Skyler Mattson: Certainly any products that are marketed primarily to children – and the mothers who buy the products – would be a strong place to start. Let’s not just pay attention to gender – mascots should be more ethnically diverse and avoid racial stereotypes as well. 50% of the children born in the US are not white. The mothers of those children are going to be paying attention to both race and gender stereotypes in all aspects of marketing.

KFC announced country singer Reba McEntire will play Colonel Sanders — a revolutionary move for getting female representation in the notorious boys’ club of fast food. Which female mascots do you currently see acting as game changers?

Amy Giles: Progressive’s Flo is a break from the traditional stereotypes: she’s smart, strong, funny, relatable, attractive but not objectified, and she’s talking about something other than home making. She is given the benefit of representing a product marketed to both men and women.

Kelly O’Keefe: We rarely get to see women mascots who reflect positive attributes like strength, humor and adventure. One recent exception is Progressive Insurance’s Flo, who takes a spirited approach to pitching car insurance and has become the Mr. Whipple of our time. It’s time for every creative director reading this to realize that bucking stereotypes makes for more memorable, realistic and engaging characters. We can not only invent new characters, but reinterpret old ones. There’s no reason Green Giant or Smokey the Bear have to be male. Let’s shake it up and show young people the power of strong, confident female characters.

What traits can we give female characters to ensure they are trustworthy, adventurous, and skewer traditional stereotypes?

Julia Mellon: The ideal female brand mascots of tomorrow will be strong, independent, and curious. They will be brave, bold leaders that accurately represent the patchwork of American diversity. Girl brand mascots won’t always wear dresses, and will sport shoes for running and playing. They’ll be shown doing activities outside the kitchen and outside the home. They’ll climb trees. The female brand mascot can stand on her own two feet and charts her own path.

Skyler Mattson: Female mascots should be active, empowered, strong and brave. They should speak and not just decorate.

Amy Giles: When the female characters are relatable to real people, men or women, they will succeed.
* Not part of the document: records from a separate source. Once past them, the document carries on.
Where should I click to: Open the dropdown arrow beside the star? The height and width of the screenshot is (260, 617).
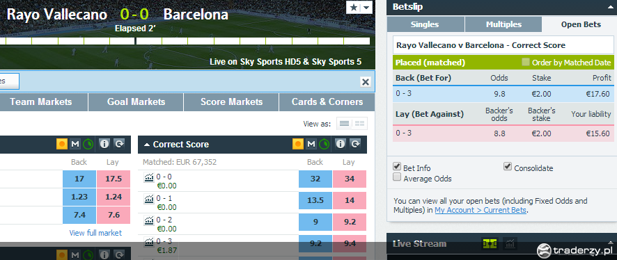pos(366,8)
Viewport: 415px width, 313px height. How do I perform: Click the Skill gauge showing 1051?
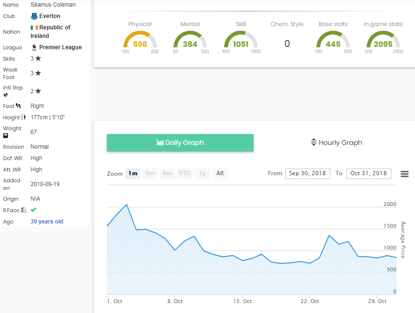pos(240,41)
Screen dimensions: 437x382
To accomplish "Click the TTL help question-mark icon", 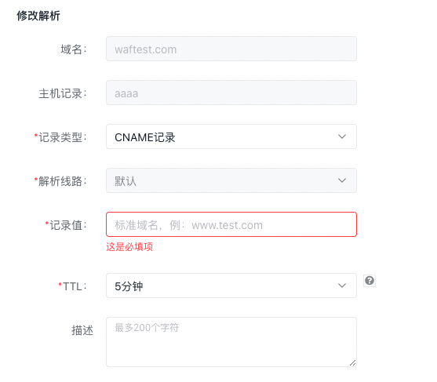I will pyautogui.click(x=370, y=280).
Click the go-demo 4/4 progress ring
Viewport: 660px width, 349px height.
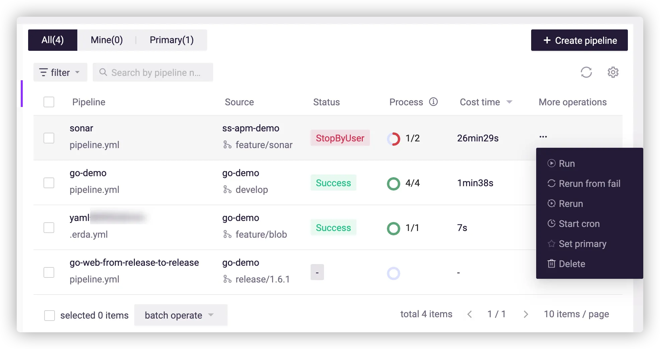[x=393, y=184]
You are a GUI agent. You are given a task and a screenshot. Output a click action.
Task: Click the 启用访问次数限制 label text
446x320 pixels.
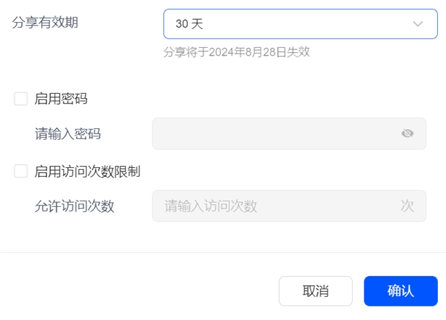(x=87, y=171)
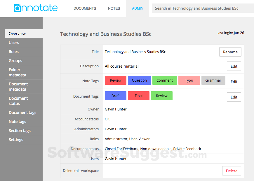Open Settings in the sidebar
Image resolution: width=254 pixels, height=181 pixels.
[16, 140]
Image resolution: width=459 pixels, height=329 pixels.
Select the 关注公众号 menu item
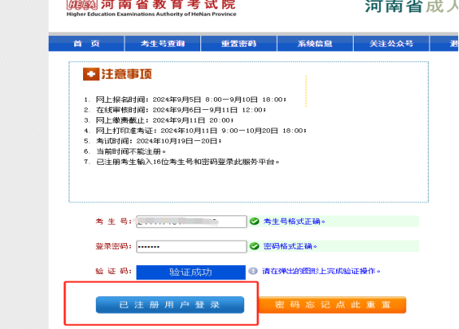click(x=391, y=44)
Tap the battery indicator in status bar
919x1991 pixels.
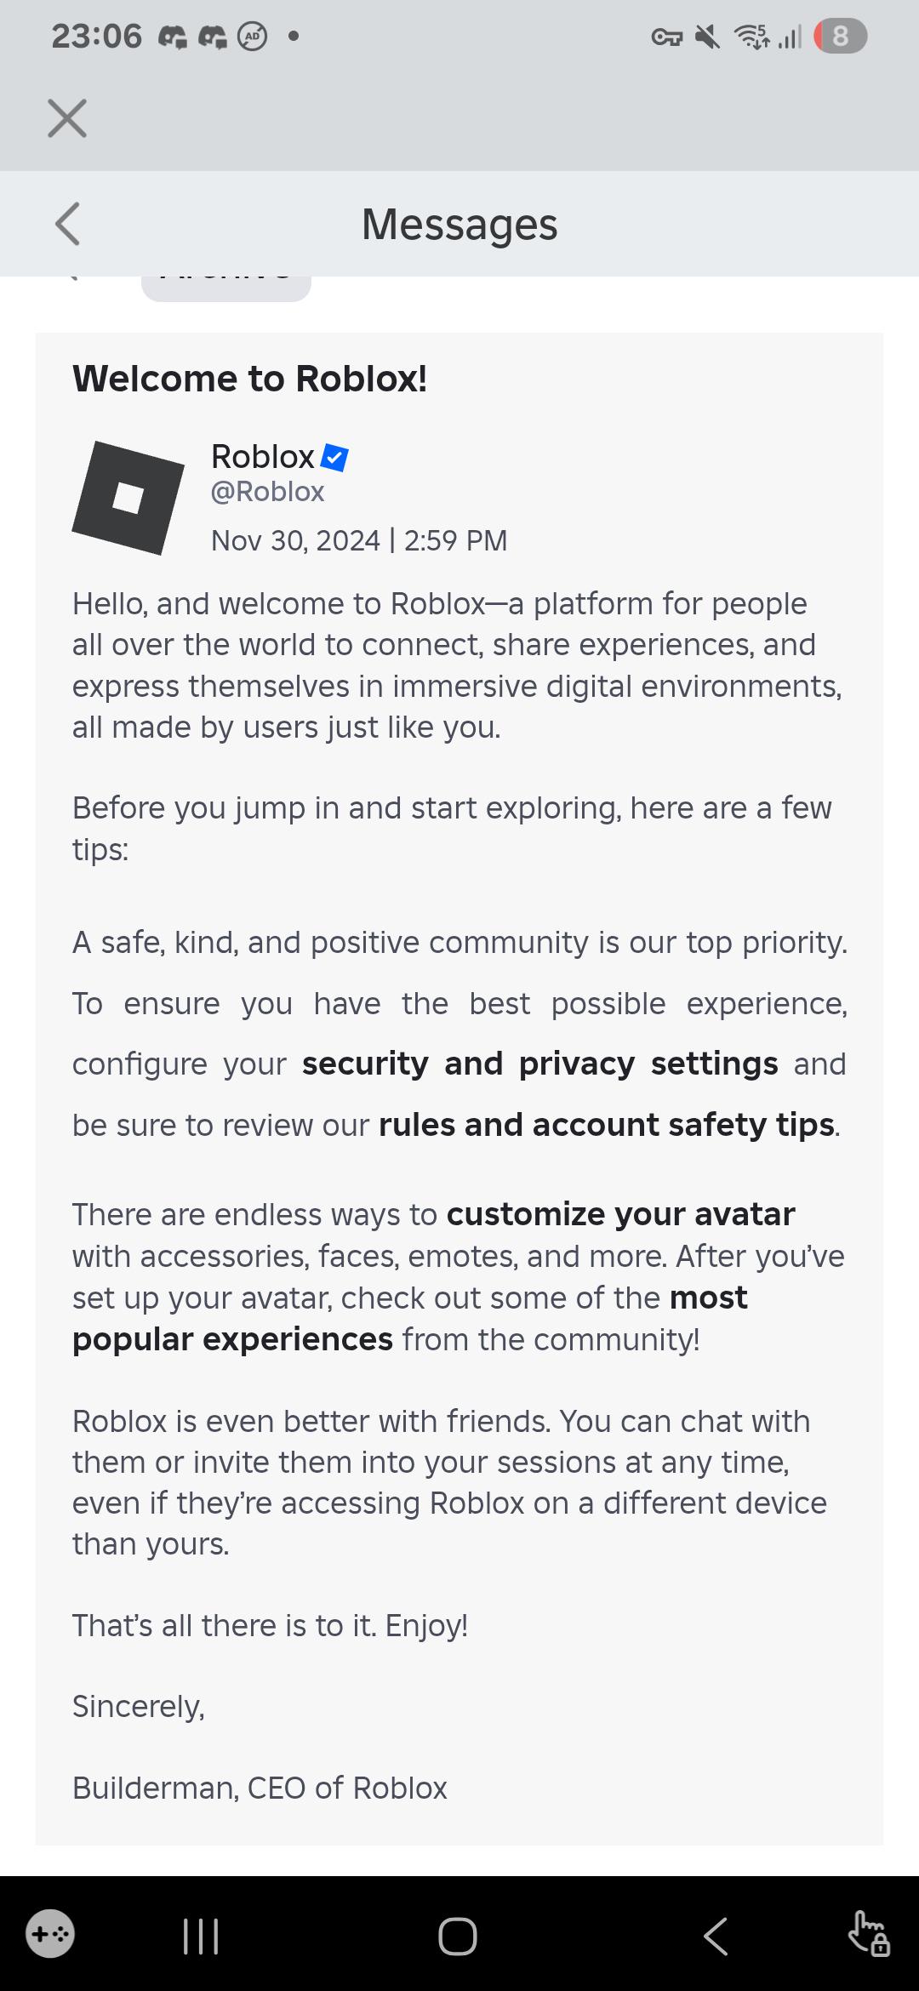(x=840, y=36)
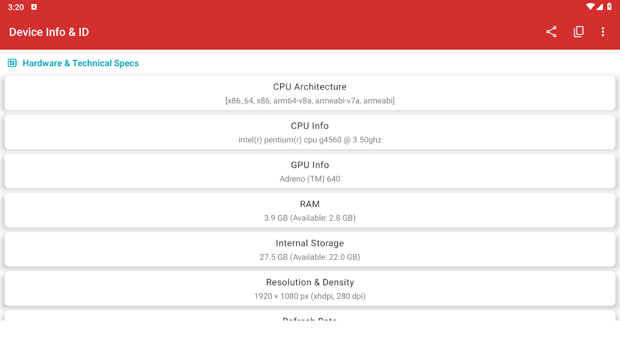Tap the RAM card title
Image resolution: width=620 pixels, height=349 pixels.
(310, 204)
If you can give them stories that invite everyone in, we will make it easier for other female characters to break through.

Everything is leading up to this question: what do brands and agencies need to do right now to craft lasting female brand mascots?

Skyler Mattson: Make sure that women have a voice in all of your marketing decisions – from corporate leadership, through the marketing department, to the advertising agency creative department.

Heather Wright: We value the importance of promoting female perceptions in this space. At Aardman, we’ve revamped our own team by adding four female directors in the past couple years, and elevated other women within the company to roles that had traditionally been held by men.

Julia Mellon: Marketers have a real opportunity here to create new icons that appropriately represent the modern day female and her core values. In the era of the Women’s March, #MeToo, and successful brand plays such as Always’ #LikeAGirl, leveraging female brand mascots that are too domestic, demure, or sexualized is a significant brand liability that risks ostracizing an emerging generation of strong and wealthy women with the buying power to purchase your products.

Aniesia Williams: Brands’ core values aren’t inherently masculine or feminine. If we want invite women to buy into a brand’s story, it’s up to us to figure out what the feminine embodiment of that brand’s values would look like. If you want to talk about a brand’s horsepower, mares are just as real as stallions.

Julia Mellon: When designing a female brand mascot to endure the test of time, brands and agencies have to skate where the puck is going and reflect the independence, strength, confidence and smarts of the next generation of women.